The defence rests… shakily
Banished Clayton (Dane DeHaan) returns to Durham to ride out the rest of the trial in the trenches with his siblings and mother, Patty (Trini Alvarado), who lingers in the background of the episode, occasionally interjecting one-liners. For instance, when Clayton finds the missing blowpoke – the prosecution’s hypothetical murder weapon – the defence briefly entertains the catastrophic idea of putting him on the stand. Clayton struggles in a practice cross-examination – and who wouldn’t? He has to answer for multiple DUIs, a four-year prison sentence for planting pipe bombs around the Duke campus, and, as recently last year, his girlfriend called the cops when he shoved her in a fight. But from the sidelines, Patty supportively offers that he also has two masters degrees.
The defence’s best witness is their forensic expert, who convincingly argues that the blood splatter at the crime scene is more consistent with the chaos of coughing than a beating. Hovering over the proceedings is the threat that Mike will testify, an idea that Mike and only Mike seems to support. He wants to explain how much he adored Kathleen. Ultimately, he accepts that he’s more of a liability if, in addition to his love, he’s forced to testify about his porn cache and the Purple Heart that never was.
The jury reaches its verdict
Kathleen’s reputation takes a few dings in this episode.

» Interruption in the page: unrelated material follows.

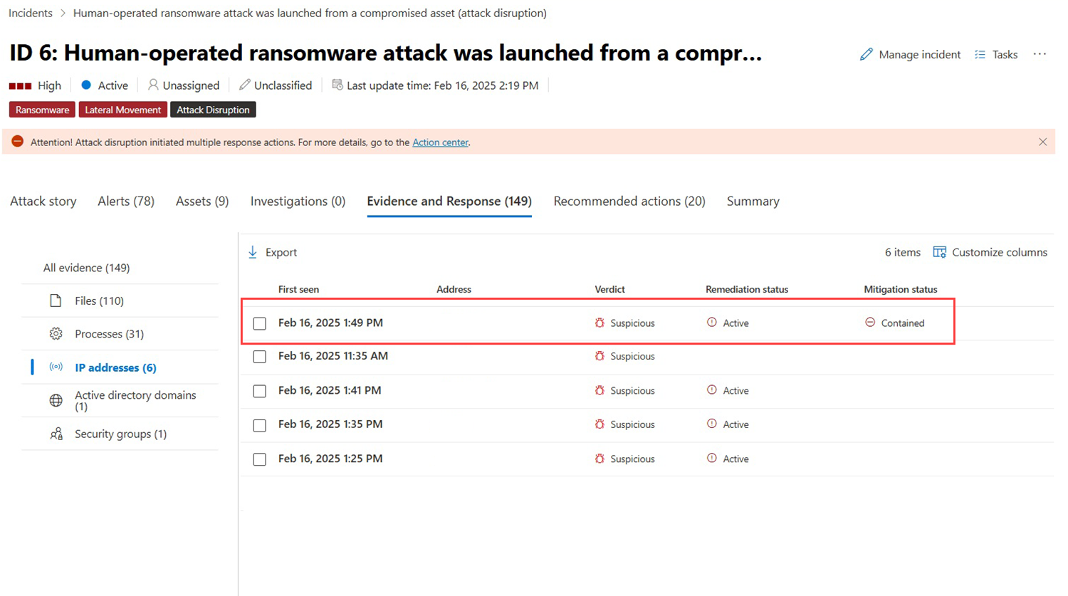Check the Feb 16, 2025 1:49 PM row
This screenshot has height=596, width=1068.
[260, 323]
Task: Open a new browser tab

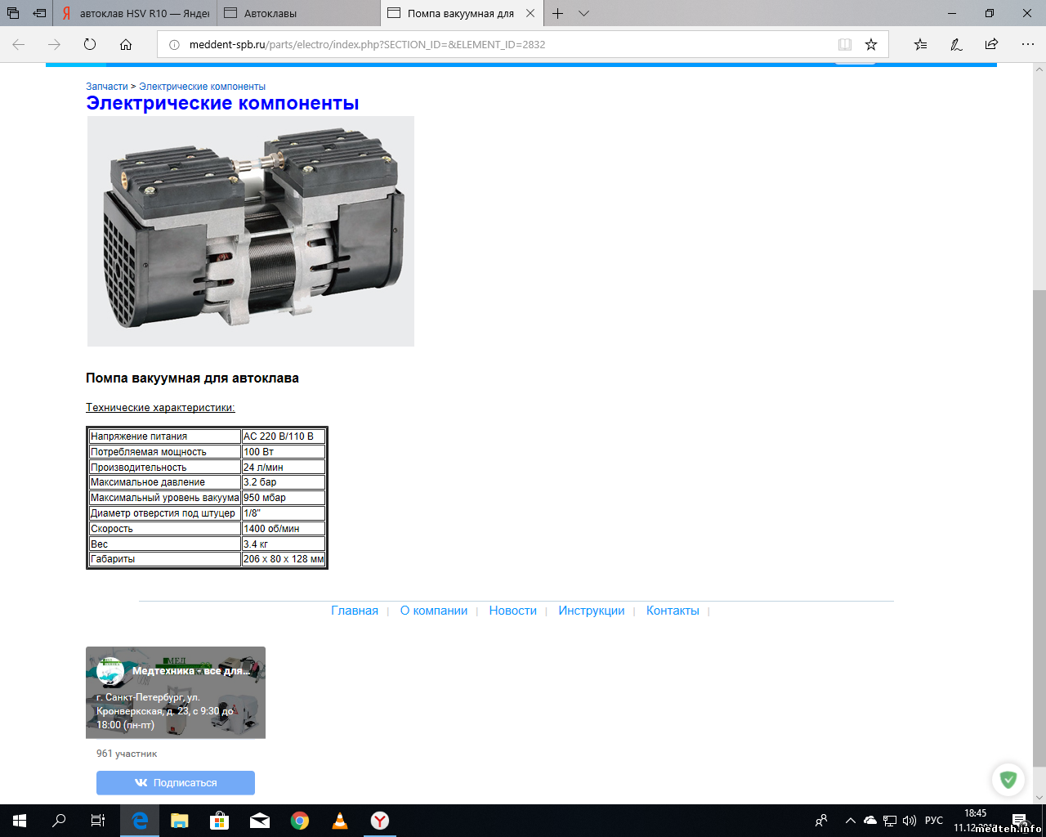Action: [557, 13]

Clayton reveals she started seeing Mike when he was still married to Patty; there are more scenes of her drinking wine and being plied with wine. The series appears to be creeping towards a verdict that the mother of five was more complicated than she seems.
In court, the closing statements are underwhelming. Parker Posey is almost unrecognisable under raccoon eyeshadow, her distinctive uptalk flattened by her broad Southern accent. Her assistant DA Freda is laser-focused on imploring the jury to be offended by Mike’s bisexuality. David, for the defence, seems so cool and methodical by comparison. The murder weapon is missing, he says. The motive is built on the prosecutions’ own prejudices – or at least the ones it hopes the jury harbours.

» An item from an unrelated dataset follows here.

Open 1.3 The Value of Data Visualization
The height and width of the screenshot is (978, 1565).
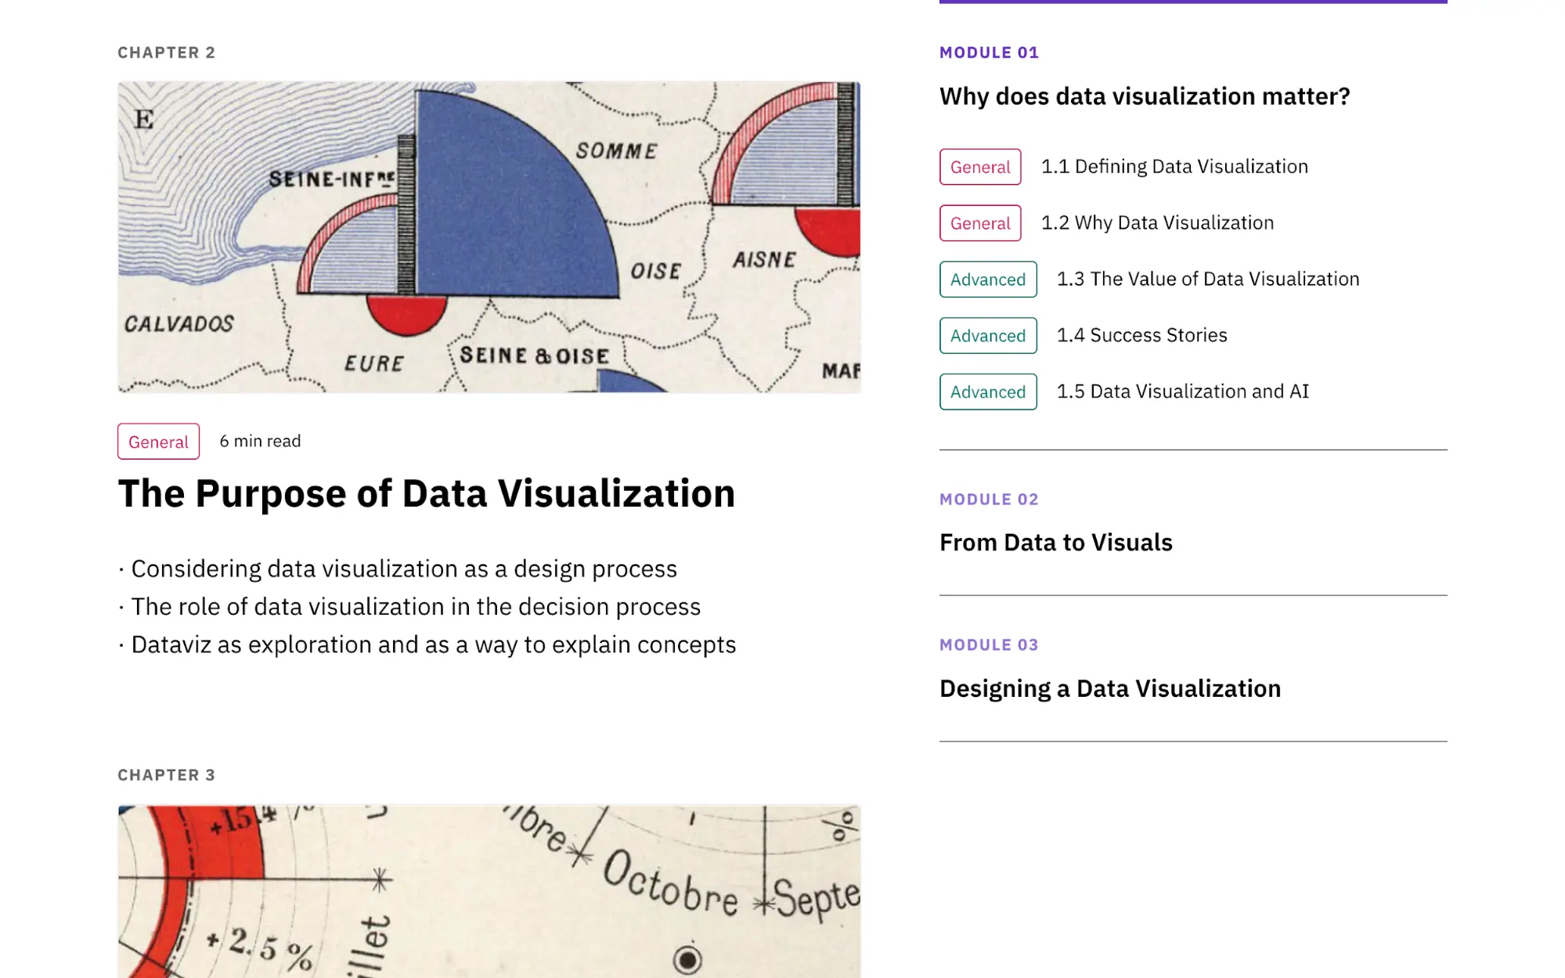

While they deliberate, Toni Collette’s Kathleen is revived so that we can see one more take of the last night of her life (Prosecutor’s Version). What if, instead of heading to bed, Kathleen snooped around her husband’s email? What if she waited for him in the kitchen, trying to decide what she would say? It doesn’t feel impossible, but we’ve seen the defence’s version so many times that it feels like make-believe.
But, then again, the nanny did say she was worried about Mike. And his son, Clayton, has a temper. In this version of events, Mike responds badly to Kathleen’s confrontation. He gets twitchy and defensive. He tells Kathleen the porn is research for a novel. “You don’t get to Michael Peterson your way out of this,” she tells him, an echo of what his brother Bill told him weeks ago.

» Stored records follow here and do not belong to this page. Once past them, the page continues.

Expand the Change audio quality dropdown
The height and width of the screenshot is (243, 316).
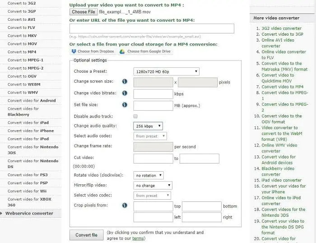(148, 126)
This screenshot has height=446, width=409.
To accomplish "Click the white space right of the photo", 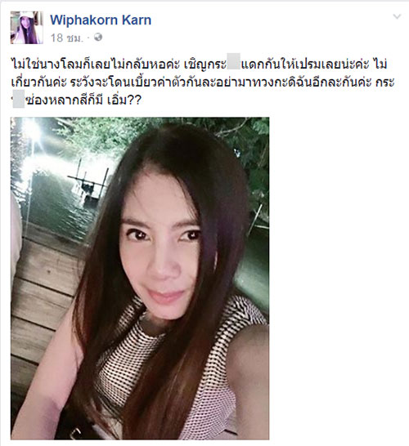I will 339,279.
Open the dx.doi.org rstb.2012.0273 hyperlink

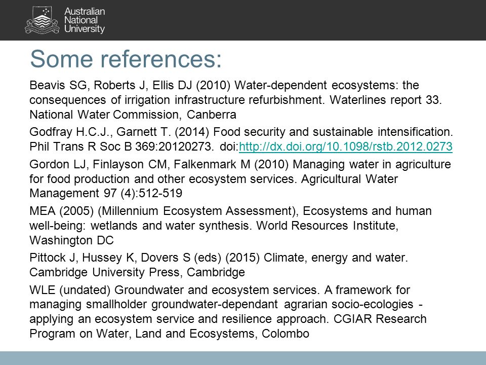[x=346, y=147]
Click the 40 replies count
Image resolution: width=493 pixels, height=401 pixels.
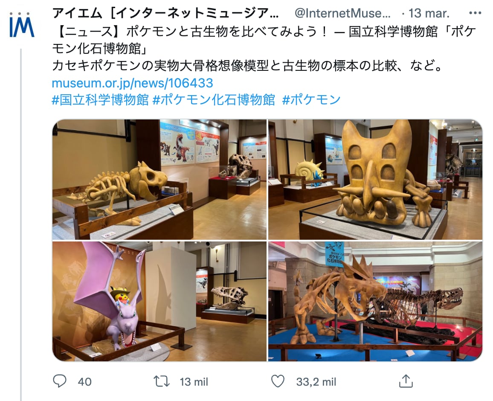(84, 382)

What if she calls him names? What if that angry glint in his eye consumes him? What if he pushes her? What if he throttles her? What if, by the time he realises what he’s done, it’s too late to help her? It’s the most awful of these flashbacks to watch. Kathleen flails and seizes until she expires.
Mike is found guilty at the trial, because 12 jurors found this particular series of what-ifs to be the most persuasive. The sentence is as bad as they get: life imprisonment with no chance of parole. We know it doesn’t hold – we’ve seen glimpses of Mike outside of prison – but the jury can’t.
We’re left with Sophie’s questions echoing across the episode: What if this is justice?